Faisant oeuvre de pédagogie, le 31 janvier 2012, la Chambre commerciale de la Cour de cassation a rendu un arrêt particulièrement intéressant dans lequel elle rappelle les principes essentiels qui guident la notion d'affectation des échanges entre Etats membres (Cass. com., 31 janvier 2012, n° 10-25.772, FS-P+B
N° Lexbase : A8863IBU).
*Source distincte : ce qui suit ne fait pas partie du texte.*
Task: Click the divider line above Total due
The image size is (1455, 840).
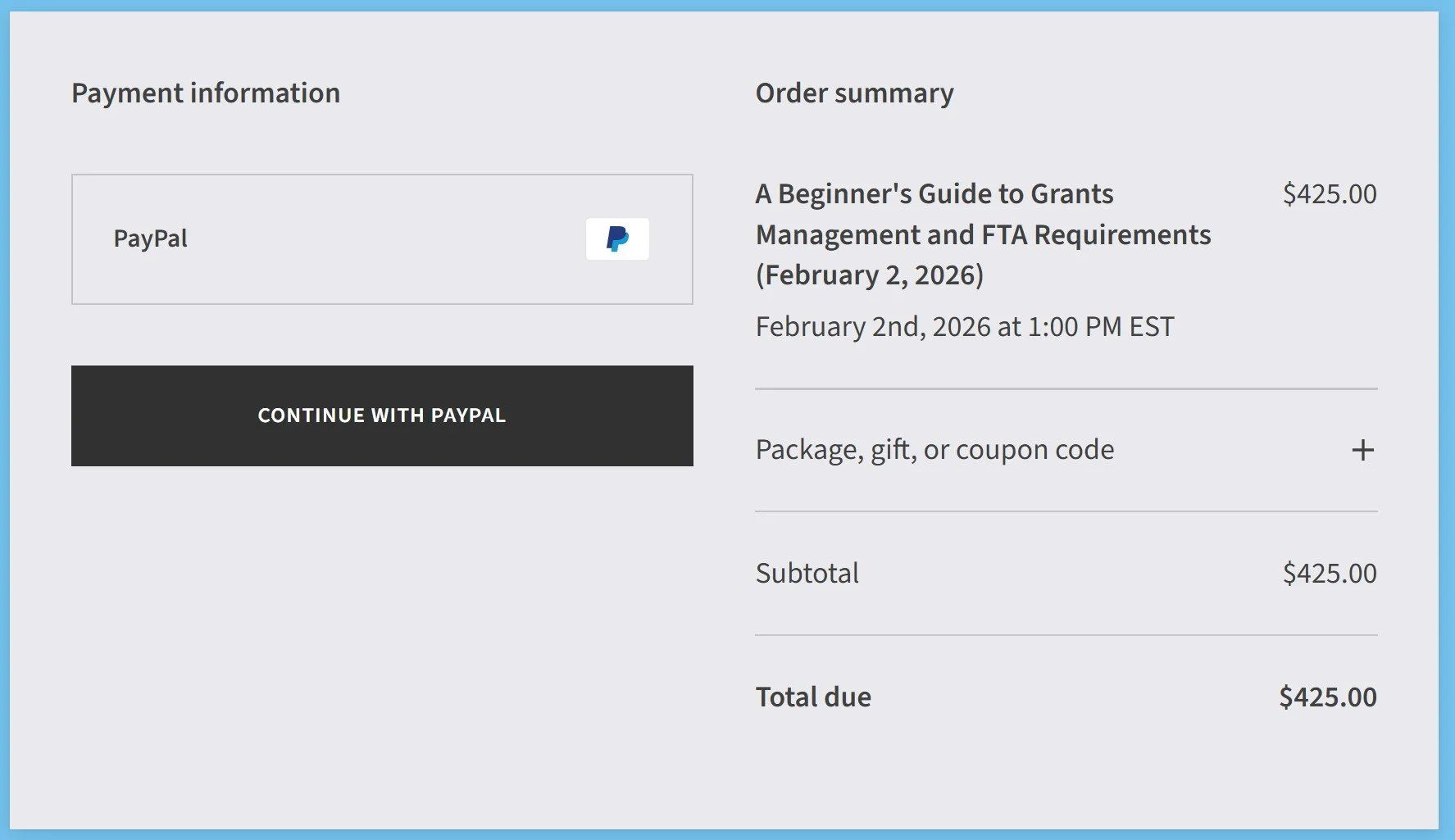Action: click(x=1066, y=635)
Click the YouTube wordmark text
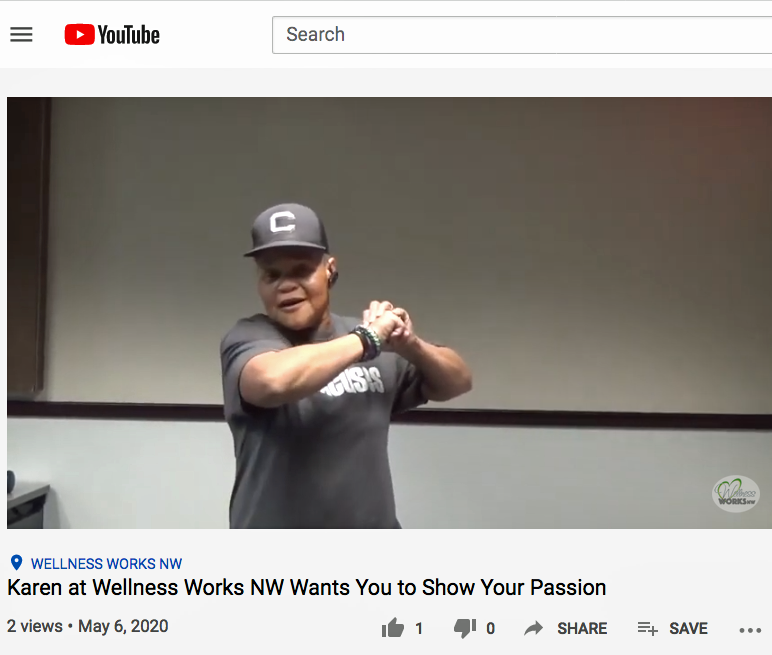 point(129,35)
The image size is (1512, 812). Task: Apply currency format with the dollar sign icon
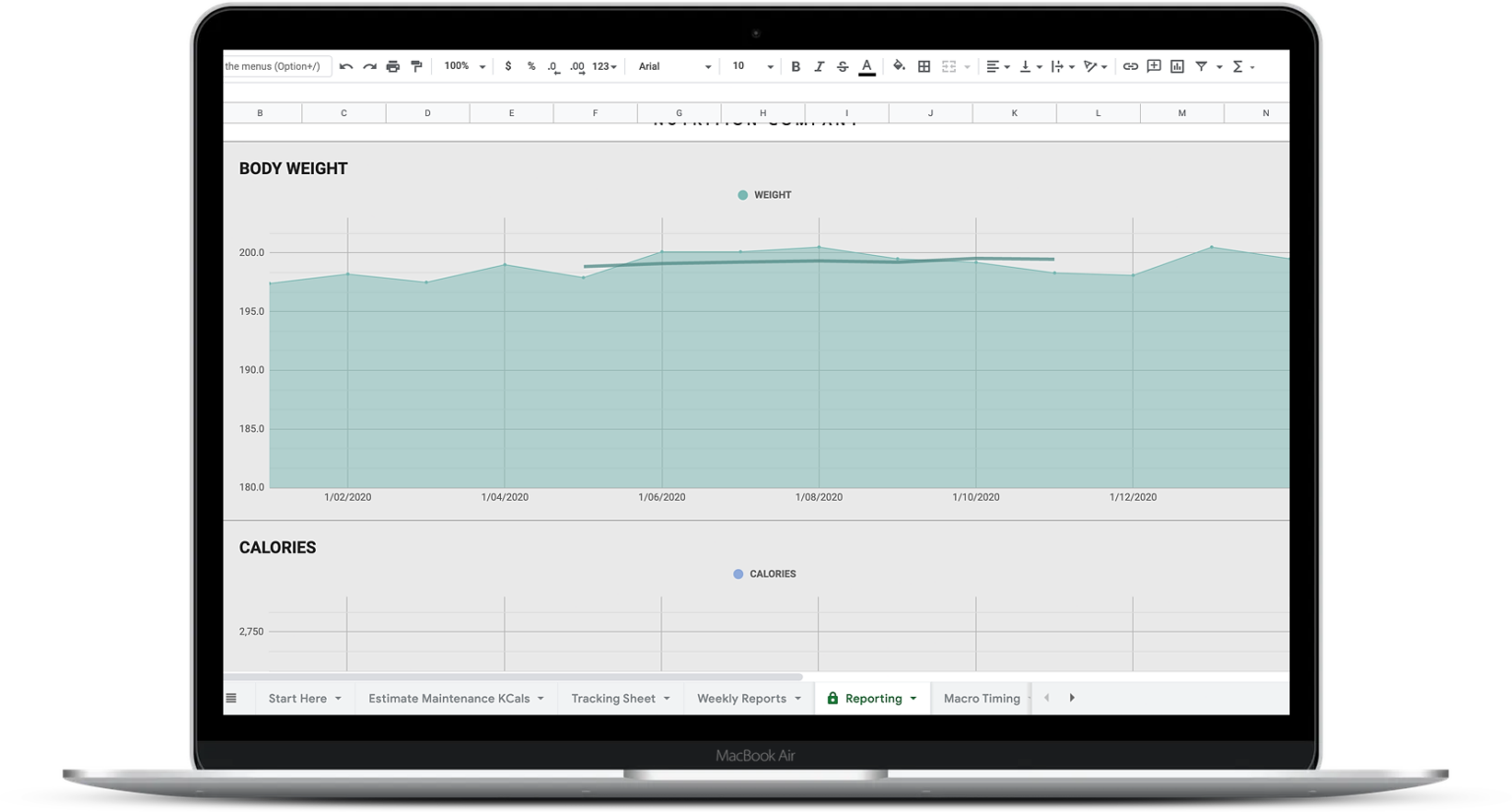pos(509,65)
En l'espèce, dans le cadre des pratiques mises en oeuvre par l'opérateur historique sur différents marchés de services de communications électroniques en Outre-mer, la cour d'appel de Paris (CA Paris, Pôle 5, 7ème ch., 23 septembre 2010, n° 2010/00163
N° Lexbase : A2631GAP), après avoir rappelé que l'application du droit européen de la concurrence suppose que soient réunies les trois conditions d'existence d'échanges entre Etats membres portant sur les produits ou les services faisant l'objet de la pratique, d'existence de pratiques susceptibles d'affecter ces échanges et de caractère sensible de cette affectation, relève que, si l'affectation du commerce intracommunautaire peut reposer sur une influence indirecte et potentielle, elle ne peut reposer sur une influence éloignée ou hypothétique, de sorte qu'en l'espèce, le seul opérateur non français qui s'est manifesté sur le marché concerné n'étant pas ressortissant de l'Union, l'affectation du commerce entre Etats membres n'est pas établie. Mais la Cour de cassation censure cette analyse. Elle juge ainsi que les termes "susceptible d'affecter" énoncés par les articles 101 (
N° Lexbase : L2398IPI) et 102 (
N° Lexbase : L2399IPK) du TFUE supposent que l'accord ou la pratique abusive en cause permette, sur la base d'un ensemble d'éléments objectifs de droit ou de fait, d'envisager avec un degré de probabilité suffisant qu'il puisse exercer une influence directe ou indirecte, actuelle ou potentielle, sur les courants d'échanges entre Etats membres,sans que soit exigée la constatation d'un effet réalisé sur le commerce intracommunautaire. En outre, la cour d'appel avait estimé que, pour établir le caractère sensible de l'affectation du commerce intracommunautaire, il est nécessaire, notamment dans le cas où seule une partie d'un Etat membre constitue le marché géographique pertinent, de se référer au volume de ventes global concerné par rapport au volume national. Mais là encore, la Cour régulatrice recadre les juges du fond : en l'état de pratiques cumulées d'entente et d'abus de position dominante commises sur une partie seulement d'un Etat membre, le caractère sensible de l'affectation directe ou indirecte, potentielle ou actuelle, du commerce intracommunautaire résulte d'un ensemble de critères, parmi lesquels la nature des pratiques, la nature des produits concernés et la position de marché des entreprises en cause,le volume de ventes global concerné par rapport au volume national n'étant qu'un élément parmi d'autres.